## SELECTED TEXT
=====
The head of the FDA told Congress this week that the agency intends to finally close a loophole that has allowed generic drug manufacturers to continue selling medications that do not include appropriate label information about known health risks.
FDA Commissioner Scott Gottlieb submitted testimony to the Senate Committee on Appropriations on April 24, indicating that the agency can assume more responsibility in helping make sure that generic drugs warning labels contain updated information when the name brand version of the drug is no longer for sale.
Under current rules, generic drug makers are prohibited from independently updating the warnings provided with their medications, even when they are aware that the label fails to provide accurate information about the potential side effects. Existing regulations require the copycat drugs to carry the same label information as the brand-name version of the medication. However, this has allowed generic drug makers to continue to profit off of medications that they know contain serious side effects of which doctors and patients may be unaware, and has reduced confidence in generic medicines.
“If the brand drug sponsor has voluntarily withdrawn their marketing application, there’s no sponsor who is responsible for making any necessary label updates that otther generic applicants would follow. The result is that these drug labels get frozen in time,” according to written testimony submitted. “The number of generic drugs that reference discontinued or withdrawn brand drugs essentially comprises about one-fifth of the total number of reference-listed drugs.”
Since many of these generic drugs with a withdrawn reference drug remain very useful, the FDA is working to close this gap and Gottlieb is requesting additional funding from Congress for the agency to do just that. The testimony also called for more reliance on post-market data tools as well as electronic medical records.
Generic Drug Warning Pre-emption
Many consumer advocates have pushed for the FDA to remove the limitation on generic drug makers updating the warning labels independently, allowing the pharmaceutical companies to be subject to the same requirement to add new safety information when it becomes available.
=====
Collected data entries
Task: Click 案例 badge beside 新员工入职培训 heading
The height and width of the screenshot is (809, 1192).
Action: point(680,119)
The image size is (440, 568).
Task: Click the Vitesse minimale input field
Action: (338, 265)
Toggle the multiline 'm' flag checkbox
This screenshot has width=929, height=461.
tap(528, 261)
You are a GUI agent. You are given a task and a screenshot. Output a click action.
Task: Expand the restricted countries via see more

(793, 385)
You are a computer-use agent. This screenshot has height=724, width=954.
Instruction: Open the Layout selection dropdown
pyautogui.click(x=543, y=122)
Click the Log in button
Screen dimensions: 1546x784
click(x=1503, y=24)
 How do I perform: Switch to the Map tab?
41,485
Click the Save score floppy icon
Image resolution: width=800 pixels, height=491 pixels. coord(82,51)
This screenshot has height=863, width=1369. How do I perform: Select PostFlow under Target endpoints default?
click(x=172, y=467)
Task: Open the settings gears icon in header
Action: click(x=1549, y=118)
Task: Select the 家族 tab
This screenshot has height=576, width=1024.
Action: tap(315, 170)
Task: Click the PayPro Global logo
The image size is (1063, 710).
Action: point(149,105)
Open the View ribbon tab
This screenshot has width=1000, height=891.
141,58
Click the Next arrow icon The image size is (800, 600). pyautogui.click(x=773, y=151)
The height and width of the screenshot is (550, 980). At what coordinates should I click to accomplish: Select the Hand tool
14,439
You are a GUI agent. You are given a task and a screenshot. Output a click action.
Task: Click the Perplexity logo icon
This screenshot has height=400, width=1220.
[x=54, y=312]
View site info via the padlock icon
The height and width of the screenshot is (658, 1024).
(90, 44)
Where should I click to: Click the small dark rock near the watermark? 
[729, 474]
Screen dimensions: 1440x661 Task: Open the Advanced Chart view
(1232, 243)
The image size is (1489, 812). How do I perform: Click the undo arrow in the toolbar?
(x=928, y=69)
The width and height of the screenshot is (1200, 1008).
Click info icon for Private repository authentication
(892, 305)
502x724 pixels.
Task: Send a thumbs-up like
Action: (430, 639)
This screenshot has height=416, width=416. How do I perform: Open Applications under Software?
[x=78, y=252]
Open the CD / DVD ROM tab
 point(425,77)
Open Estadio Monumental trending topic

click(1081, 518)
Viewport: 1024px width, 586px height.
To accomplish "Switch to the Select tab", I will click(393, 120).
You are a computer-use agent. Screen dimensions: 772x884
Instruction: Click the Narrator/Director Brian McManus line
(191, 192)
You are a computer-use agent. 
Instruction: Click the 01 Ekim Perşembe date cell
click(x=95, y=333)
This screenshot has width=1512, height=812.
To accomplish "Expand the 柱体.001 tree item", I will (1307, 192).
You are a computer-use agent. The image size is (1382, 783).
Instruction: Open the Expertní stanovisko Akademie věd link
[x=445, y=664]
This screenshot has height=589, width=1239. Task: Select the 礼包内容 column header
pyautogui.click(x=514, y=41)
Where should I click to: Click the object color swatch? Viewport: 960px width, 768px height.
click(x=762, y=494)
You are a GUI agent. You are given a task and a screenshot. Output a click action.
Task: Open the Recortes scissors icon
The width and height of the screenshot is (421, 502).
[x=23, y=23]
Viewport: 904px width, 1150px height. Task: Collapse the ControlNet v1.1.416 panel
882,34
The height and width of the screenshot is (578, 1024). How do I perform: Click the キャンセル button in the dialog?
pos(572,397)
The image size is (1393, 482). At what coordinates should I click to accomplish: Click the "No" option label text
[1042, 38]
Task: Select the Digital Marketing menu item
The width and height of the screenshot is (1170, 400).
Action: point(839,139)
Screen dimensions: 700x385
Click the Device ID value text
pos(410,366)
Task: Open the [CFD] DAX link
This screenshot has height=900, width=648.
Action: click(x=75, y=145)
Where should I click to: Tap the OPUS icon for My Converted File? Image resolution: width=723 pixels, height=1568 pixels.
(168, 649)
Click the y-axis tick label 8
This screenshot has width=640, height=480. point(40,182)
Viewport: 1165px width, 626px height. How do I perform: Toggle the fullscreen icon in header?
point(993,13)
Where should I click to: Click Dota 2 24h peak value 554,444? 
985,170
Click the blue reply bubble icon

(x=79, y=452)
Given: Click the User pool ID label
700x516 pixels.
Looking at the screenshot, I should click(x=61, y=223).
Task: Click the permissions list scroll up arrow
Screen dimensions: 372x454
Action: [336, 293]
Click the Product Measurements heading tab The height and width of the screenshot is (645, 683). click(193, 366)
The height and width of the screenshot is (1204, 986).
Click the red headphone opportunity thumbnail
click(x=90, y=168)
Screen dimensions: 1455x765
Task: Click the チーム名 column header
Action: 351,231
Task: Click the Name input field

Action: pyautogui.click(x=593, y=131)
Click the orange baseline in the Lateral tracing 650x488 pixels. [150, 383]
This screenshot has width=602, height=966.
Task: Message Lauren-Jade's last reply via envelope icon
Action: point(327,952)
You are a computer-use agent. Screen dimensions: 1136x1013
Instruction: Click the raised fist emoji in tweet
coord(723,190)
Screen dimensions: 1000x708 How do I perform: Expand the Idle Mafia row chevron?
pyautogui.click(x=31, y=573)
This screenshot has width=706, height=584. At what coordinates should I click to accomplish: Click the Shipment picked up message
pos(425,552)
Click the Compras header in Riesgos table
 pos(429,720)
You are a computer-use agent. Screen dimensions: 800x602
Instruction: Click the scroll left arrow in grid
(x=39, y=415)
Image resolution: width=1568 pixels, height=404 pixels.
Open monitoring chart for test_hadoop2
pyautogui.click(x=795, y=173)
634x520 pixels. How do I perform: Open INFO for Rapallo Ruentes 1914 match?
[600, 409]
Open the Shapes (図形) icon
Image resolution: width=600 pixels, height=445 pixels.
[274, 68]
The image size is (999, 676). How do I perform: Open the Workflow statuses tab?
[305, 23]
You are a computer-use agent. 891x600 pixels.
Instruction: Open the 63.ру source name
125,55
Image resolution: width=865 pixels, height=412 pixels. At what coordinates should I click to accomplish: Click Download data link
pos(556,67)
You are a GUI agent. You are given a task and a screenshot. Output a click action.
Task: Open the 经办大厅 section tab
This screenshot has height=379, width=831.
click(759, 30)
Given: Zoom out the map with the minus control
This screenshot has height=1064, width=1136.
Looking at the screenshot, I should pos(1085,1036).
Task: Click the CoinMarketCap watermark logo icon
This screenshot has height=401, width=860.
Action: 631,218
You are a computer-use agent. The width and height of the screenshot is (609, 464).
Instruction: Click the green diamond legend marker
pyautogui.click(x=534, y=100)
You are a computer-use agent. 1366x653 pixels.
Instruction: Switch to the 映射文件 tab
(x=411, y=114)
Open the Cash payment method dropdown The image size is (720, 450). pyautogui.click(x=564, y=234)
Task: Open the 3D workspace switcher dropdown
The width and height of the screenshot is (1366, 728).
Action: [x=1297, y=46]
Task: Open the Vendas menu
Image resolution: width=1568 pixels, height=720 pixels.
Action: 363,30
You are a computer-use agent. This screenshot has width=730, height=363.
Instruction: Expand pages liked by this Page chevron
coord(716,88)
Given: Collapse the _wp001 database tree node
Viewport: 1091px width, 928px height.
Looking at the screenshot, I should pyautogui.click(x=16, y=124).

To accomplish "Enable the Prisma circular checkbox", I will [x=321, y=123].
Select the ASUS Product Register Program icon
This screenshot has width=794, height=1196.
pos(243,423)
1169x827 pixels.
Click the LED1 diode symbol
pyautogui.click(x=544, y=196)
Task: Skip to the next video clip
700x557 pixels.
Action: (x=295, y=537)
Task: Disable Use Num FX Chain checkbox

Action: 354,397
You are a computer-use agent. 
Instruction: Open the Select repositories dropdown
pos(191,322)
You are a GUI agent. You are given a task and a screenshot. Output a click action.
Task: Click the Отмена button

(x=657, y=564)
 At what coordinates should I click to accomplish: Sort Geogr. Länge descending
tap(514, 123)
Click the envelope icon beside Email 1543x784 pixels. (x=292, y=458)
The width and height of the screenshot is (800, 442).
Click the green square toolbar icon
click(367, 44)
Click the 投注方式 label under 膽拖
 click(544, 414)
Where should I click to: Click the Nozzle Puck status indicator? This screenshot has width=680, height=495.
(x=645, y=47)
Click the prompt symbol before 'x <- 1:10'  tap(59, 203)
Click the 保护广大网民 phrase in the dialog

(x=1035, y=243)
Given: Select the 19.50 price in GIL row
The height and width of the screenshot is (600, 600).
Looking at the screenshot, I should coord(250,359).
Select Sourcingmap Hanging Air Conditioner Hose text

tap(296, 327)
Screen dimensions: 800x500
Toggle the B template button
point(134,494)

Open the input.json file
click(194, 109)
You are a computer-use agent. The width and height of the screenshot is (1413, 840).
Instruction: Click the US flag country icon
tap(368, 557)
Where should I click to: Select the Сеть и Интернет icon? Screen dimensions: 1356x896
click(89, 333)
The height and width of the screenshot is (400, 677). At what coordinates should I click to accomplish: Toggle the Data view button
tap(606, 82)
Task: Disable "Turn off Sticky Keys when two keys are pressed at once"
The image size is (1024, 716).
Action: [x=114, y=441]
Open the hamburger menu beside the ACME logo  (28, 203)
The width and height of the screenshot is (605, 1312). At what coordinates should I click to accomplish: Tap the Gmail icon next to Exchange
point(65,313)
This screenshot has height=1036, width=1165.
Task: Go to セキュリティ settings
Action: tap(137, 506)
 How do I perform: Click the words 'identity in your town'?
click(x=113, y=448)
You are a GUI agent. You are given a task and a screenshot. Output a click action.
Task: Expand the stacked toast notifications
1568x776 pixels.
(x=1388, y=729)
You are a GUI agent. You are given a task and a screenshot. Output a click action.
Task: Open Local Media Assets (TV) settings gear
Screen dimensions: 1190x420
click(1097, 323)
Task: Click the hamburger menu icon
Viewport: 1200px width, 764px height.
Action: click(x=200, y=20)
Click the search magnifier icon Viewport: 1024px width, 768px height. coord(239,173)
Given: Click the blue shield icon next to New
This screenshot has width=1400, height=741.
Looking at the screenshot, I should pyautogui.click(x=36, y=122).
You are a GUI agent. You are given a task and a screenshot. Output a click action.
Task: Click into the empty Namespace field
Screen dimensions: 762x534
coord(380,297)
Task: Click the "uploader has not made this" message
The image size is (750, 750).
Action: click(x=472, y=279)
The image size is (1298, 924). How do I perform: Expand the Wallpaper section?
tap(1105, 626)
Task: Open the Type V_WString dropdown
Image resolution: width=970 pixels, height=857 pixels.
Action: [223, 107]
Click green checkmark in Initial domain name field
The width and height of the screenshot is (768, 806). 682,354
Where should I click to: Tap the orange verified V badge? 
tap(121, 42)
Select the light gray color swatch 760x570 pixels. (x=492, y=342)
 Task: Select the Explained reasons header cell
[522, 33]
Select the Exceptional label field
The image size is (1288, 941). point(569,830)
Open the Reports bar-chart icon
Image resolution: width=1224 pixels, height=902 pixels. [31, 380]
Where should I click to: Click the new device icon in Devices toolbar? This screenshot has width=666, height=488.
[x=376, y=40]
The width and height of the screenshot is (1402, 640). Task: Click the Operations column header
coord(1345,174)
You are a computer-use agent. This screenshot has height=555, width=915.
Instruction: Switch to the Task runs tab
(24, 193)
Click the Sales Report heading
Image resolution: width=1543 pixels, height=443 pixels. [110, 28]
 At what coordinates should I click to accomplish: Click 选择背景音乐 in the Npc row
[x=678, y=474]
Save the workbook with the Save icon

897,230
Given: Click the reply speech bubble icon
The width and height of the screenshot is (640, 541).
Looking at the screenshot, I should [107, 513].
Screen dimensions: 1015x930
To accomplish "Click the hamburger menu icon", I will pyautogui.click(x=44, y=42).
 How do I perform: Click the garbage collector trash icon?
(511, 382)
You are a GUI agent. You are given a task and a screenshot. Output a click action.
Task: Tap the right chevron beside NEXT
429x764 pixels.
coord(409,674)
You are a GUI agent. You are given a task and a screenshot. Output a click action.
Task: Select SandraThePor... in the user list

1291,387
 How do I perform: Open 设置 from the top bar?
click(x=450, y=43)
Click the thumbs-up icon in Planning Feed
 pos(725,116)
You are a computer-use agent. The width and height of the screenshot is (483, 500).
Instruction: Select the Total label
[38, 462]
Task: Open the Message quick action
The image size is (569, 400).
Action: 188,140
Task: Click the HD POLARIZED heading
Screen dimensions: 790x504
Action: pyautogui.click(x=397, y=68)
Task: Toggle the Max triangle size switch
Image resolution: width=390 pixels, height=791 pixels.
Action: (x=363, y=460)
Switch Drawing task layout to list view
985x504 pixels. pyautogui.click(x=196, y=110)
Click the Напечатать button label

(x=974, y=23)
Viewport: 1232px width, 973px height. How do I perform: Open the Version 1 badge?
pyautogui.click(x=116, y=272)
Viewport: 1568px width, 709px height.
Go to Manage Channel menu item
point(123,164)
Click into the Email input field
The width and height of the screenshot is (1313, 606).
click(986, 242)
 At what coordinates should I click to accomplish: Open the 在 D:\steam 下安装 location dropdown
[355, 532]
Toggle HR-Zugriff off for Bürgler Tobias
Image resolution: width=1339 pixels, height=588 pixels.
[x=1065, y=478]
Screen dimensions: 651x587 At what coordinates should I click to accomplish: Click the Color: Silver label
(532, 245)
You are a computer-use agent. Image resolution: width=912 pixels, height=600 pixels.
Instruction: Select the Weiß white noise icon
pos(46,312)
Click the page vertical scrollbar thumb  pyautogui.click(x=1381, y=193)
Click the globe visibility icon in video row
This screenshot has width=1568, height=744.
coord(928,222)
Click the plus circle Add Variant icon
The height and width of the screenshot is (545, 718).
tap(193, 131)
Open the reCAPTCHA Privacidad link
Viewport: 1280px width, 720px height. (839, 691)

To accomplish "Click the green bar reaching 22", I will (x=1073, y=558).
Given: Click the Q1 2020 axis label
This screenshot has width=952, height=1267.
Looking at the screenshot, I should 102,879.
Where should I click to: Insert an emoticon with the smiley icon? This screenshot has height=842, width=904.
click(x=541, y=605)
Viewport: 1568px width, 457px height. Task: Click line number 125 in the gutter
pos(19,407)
=====
## REQUIRED ACTION 1
Answer these questions about the article on generic drug warning labels, one answer per line:
(a) On what date did Scott Gottlieb submit testimony to the Senate Committee on Appropriations?
(b) Under existing regulations, what label information must copycat drugs carry?
(c) What share of reference-listed drugs do the generic drugs that reference discontinued or withdrawn brand drugs make up?
## REQUIRED ACTION 2
Retype the stretch of the article on generic drug warning labels from "Since many of" through "electronic medical records.".
## REQUIRED ACTION 3
Continue the article on generic drug warning labels from where it stops.
The lines are separate material and have no connection to the article.

## EXPECTED ANSWER 1
(a) April 24
(b) The same label information as the brand-name version of the medication
(c) About one-fifth

## EXPECTED ANSWER 2
Since many of these generic drugs with a withdrawn reference drug remain very useful, the FDA is working to close this gap and Gottlieb is requesting additional funding from Congress for the agency to do just that. The testimony also called for more reliance on post-market data tools as well as electronic medical records.

## EXPECTED ANSWER 3
In recent years, generic drug makers have used this prior limitation on their ability to make label changes as a shield against product liability lawsuits filed by consumers who suffered injuries while using the medications, arguing that even when there is evidence that they knew the labels were insufficient, failure to warn lawsuits should be pre-empted by federal regulations that require the warning label to match the name brand version.
The U.S. Supreme Court upheld this defense in the controversial 2011 ruling in Pliva v. Mensing, which has essentially granted generic drug makers immunity in failure-to-warn lawsuits over injuries caused by medications they manufacture and sell.
In November 2013, the FDA announced that it would implement new generic drug labeling rules, which would allow manufacturers of generic medications to update warning labels to add new information discovered about potentially dangerous side effects not disclosed by the manufacturers of the brand name drugs being copied.
For almost five years, the FDA has left proposed rules in limbo that were designed to close a loophole that allows generic drugs to carry outdated label warnings that fail to disclose known risks, without exposing the pharmaceutical company to liability through failure to warn lawsuits.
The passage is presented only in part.